Foo Fighters - Monkey Wrench: Imagine singing this song on the Tonight Show with Jay Leno, and getting the censorer/FCC guys at the show really pissed off when he/I go into the screaming part.

The only instances where this doesn't happen is if the first time I hear the song is by seeing it's music video. For instance, I cannot unconciously attribute a scenario to Trouble by Coldplay, Californication by RHCP, or the remix to Points of Authority by Linkin Park, as I initially heard the songs on Much Music (Canadian equivolent to MTV, except they play music), and those videos are just too vivid to be written over.

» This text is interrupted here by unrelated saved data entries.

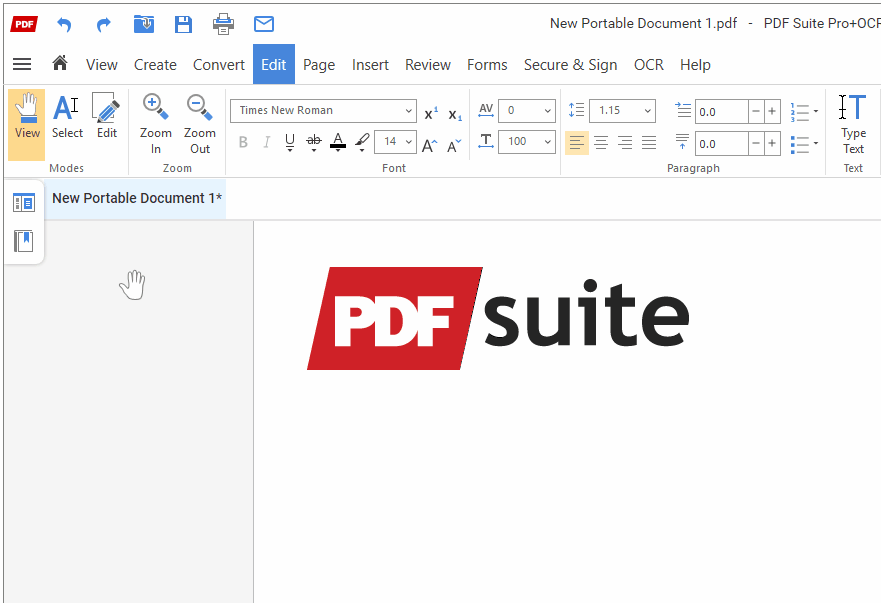Click the Undo arrow in the title bar
Viewport: 881px width, 603px height.
click(x=64, y=24)
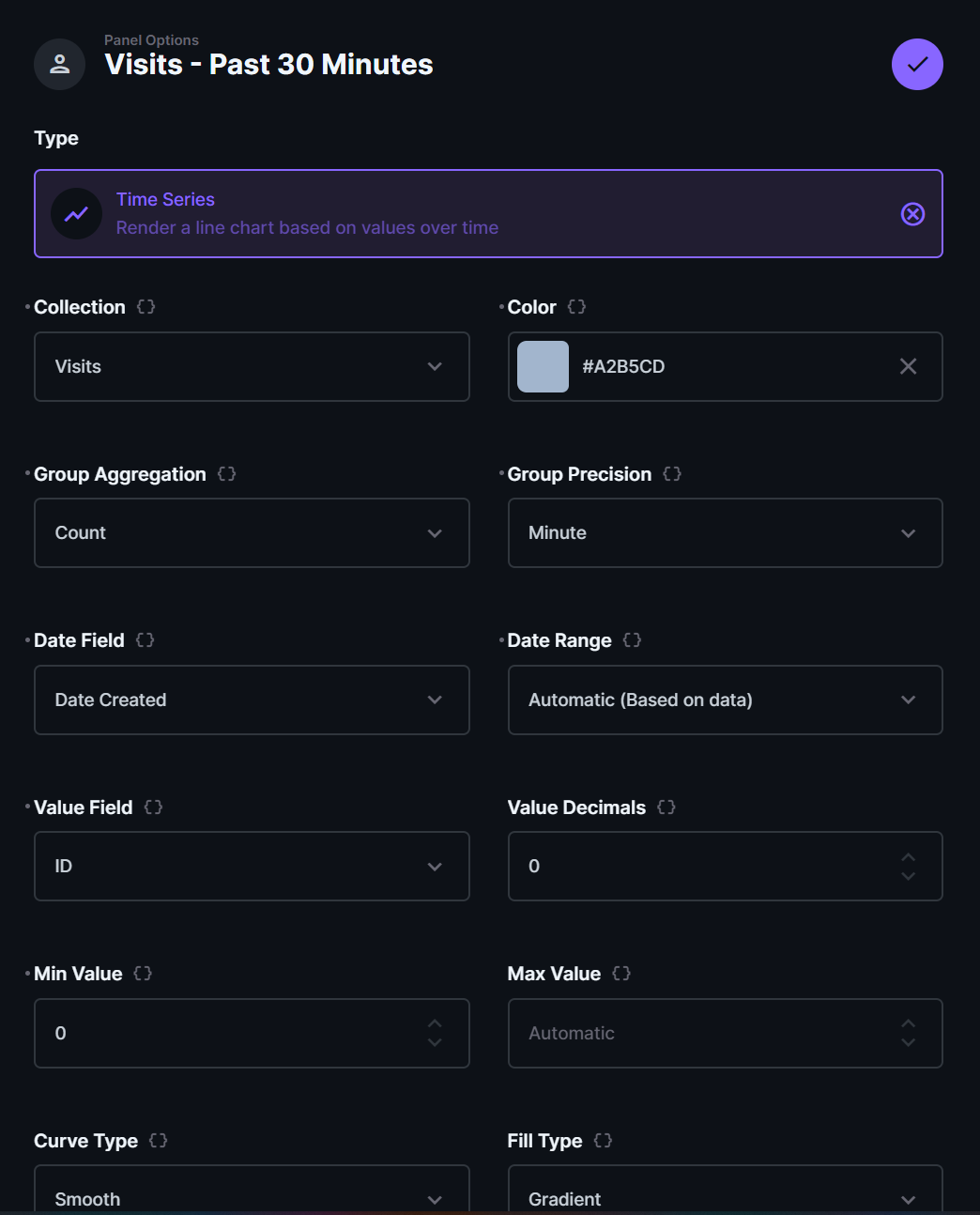Confirm panel options with purple checkmark button
This screenshot has height=1215, width=980.
[x=917, y=65]
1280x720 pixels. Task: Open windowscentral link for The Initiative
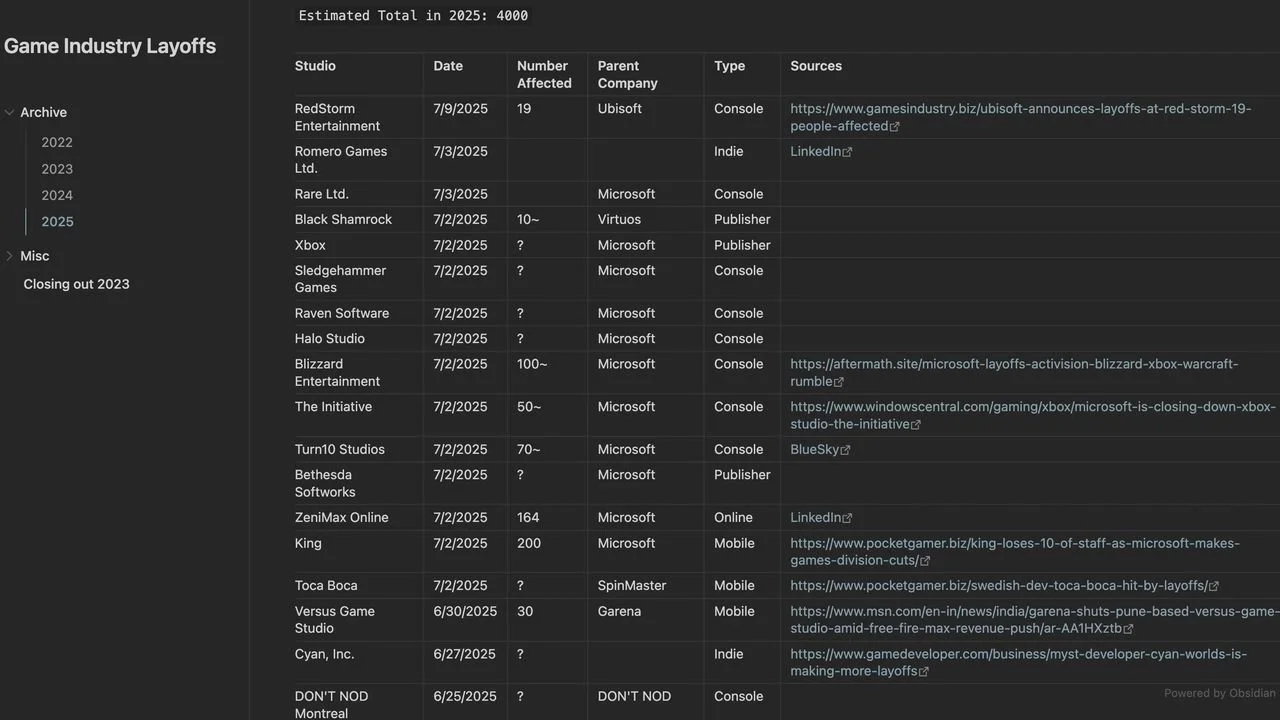(x=1033, y=415)
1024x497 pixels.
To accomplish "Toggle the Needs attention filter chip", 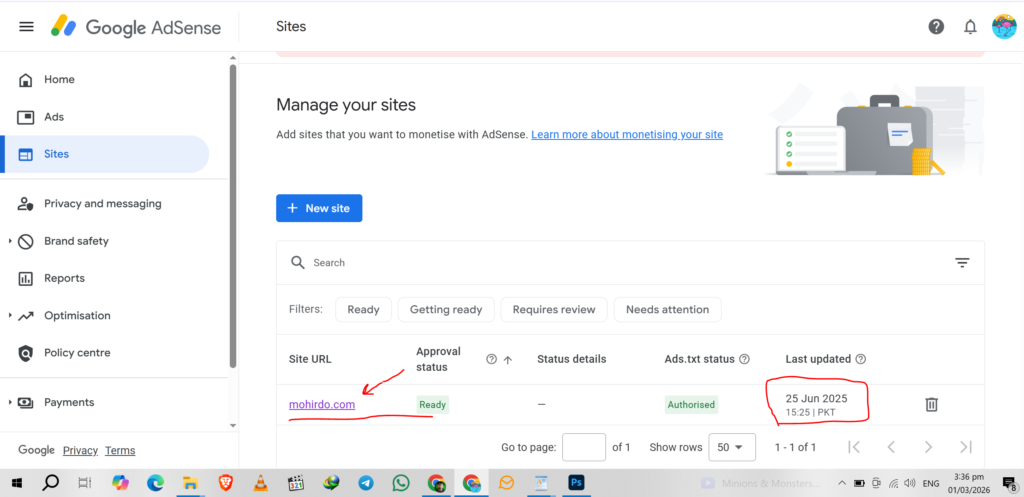I will pos(667,310).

- I can't stand muting the TV unless I'm leaving the room or at least not going to be looking at the screen. If I'm still going to be watching the thing, but don't want the sound, I'll manually turn the sound all the way down.
 
Wow Mike, I though I was the only one, I also do stuff like trying to even EVERYTHING out, though I am not as bad as I used to be, but my thing is like if I do some random insignificant thing one way, I will do it again in the opposite way, than again the same way, and 1 last time in the orogonal way. Like it somehow actualy acomplishes anything. It's kinda hard to explain on what exactly it do it on, because it's just random, like as an example, if I'm sitting around board, I may lightly punch my right fist in to my left plam, thna I would procede to punch my left fist in to the right plam twich, and than one more right in to the left. It got annoying, but it's less common now.

~ I chew my nails, all the time, I have been trying to break the habit for as long as I can rmember, but I NEVER can, If it wernt for the pain of chewing them to far down, I would probably not even have nails, it's just a damn annoying habit, when I think about I can stop, but after a while I stop think to not do it and bam, I am chewing my nails again. Hell when i was like 10 or 12 or something, my dad got this funny tasting stuff you can spread on your nails to remind you not to chew them and to break the habit. but instead I chewed my nails and for a while wonderd that the hell that awful taste was, but after a while I became immune to it or something, becuase I didnt stop, hell I think i got to like the taste.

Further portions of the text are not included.